Mumbai: With headline inflation still above the comfort zone, the Indian central bank appeared set to announce another rate hike at 11 a.m. Tuesday, the 11th since January last year, in a bid to cool prices. Reserve Bank of India (RBI) Governor D. Subbarao is again to announce the rate hikes when he conducts the first quarterly review of the monetary policy for this fiscal at his Mint Road headquarters here. An indication came from the review of the macroeconomic and monetary developments for the first quarter Monday, in which the apex bank said inflationary pressures will remain in the short term due to high wage costs and support prices, despite near-normal monsoon. "Near-term upside risks to inflation remain significant.
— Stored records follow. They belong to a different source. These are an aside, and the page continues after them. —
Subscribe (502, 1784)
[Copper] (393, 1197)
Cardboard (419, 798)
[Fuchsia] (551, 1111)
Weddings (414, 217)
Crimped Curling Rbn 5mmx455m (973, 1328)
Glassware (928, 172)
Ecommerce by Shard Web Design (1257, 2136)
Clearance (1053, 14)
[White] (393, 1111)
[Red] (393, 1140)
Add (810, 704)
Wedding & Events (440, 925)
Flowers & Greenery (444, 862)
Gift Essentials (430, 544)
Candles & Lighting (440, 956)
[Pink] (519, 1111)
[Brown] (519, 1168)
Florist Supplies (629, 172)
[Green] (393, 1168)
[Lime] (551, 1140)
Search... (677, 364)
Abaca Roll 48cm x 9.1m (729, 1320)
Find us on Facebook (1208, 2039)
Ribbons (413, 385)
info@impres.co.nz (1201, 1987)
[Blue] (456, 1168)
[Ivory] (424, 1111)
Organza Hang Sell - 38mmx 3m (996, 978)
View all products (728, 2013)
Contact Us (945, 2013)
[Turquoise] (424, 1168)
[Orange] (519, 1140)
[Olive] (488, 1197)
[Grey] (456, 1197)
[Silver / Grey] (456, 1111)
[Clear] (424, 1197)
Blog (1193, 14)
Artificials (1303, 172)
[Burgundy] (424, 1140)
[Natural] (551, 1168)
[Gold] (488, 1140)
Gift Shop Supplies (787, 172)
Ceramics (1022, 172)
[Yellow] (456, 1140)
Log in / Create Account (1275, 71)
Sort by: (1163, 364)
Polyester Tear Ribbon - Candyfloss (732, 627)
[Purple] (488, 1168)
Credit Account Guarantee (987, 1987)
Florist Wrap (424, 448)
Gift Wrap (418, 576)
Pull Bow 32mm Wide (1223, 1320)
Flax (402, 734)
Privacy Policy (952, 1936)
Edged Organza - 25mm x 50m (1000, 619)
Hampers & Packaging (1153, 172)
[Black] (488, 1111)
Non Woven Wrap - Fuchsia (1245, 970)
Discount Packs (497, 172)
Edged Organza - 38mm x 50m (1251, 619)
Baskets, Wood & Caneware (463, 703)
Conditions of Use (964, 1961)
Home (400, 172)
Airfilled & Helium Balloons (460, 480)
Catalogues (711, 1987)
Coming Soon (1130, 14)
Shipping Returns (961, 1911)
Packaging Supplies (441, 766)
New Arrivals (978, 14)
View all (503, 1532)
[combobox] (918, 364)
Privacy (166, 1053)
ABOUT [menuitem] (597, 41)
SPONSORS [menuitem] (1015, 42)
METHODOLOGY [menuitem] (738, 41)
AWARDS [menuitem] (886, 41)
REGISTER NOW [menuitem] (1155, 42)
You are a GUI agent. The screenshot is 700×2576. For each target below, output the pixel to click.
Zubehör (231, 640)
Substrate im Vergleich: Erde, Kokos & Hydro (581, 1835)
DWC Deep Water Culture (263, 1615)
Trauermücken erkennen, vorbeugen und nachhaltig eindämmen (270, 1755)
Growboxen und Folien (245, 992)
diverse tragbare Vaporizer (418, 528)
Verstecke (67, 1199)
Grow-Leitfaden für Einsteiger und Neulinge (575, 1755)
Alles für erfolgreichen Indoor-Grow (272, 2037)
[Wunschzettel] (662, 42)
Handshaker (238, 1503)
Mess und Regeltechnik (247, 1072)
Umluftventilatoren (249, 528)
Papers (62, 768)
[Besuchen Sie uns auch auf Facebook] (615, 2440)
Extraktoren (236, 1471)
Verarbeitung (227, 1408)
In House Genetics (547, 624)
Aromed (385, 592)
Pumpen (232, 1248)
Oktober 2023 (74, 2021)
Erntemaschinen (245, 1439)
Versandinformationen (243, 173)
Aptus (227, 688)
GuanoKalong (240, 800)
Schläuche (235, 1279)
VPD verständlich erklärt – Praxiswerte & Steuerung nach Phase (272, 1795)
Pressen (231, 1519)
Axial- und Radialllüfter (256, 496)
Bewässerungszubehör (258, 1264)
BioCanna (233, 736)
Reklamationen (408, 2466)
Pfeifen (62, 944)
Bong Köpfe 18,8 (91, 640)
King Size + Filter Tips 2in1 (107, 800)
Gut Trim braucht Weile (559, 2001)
Price pressures are expected to persist through Quarter-Two as well and then moderate towards the later part of 2011-12," the RBI said. "These trends necessitate structural reforms to enhance supply response, while the anti-inflationary bias of monetary policy anchors inflation expectations." If the central bank hikes rates again, this would be the 11th such exercise since last January and could result in commercial banks passing on the increase to its customers, making loans to individuals as well as companies that much costlier. At the moment, the bank rate stands at 6 percent and the repurchase rate at 7.5 percent, by which the reverse repurchase rate automatically gets adjusted at 6.5 percent-100 basis points below the short-term lending rate. The reserve ratios-which call for the quantum of money against deposits banks have to keep as liquid assets -stand at 6 percent in the case of cash reserve ratio and 24 percent in the case of statutory liquidity ratio.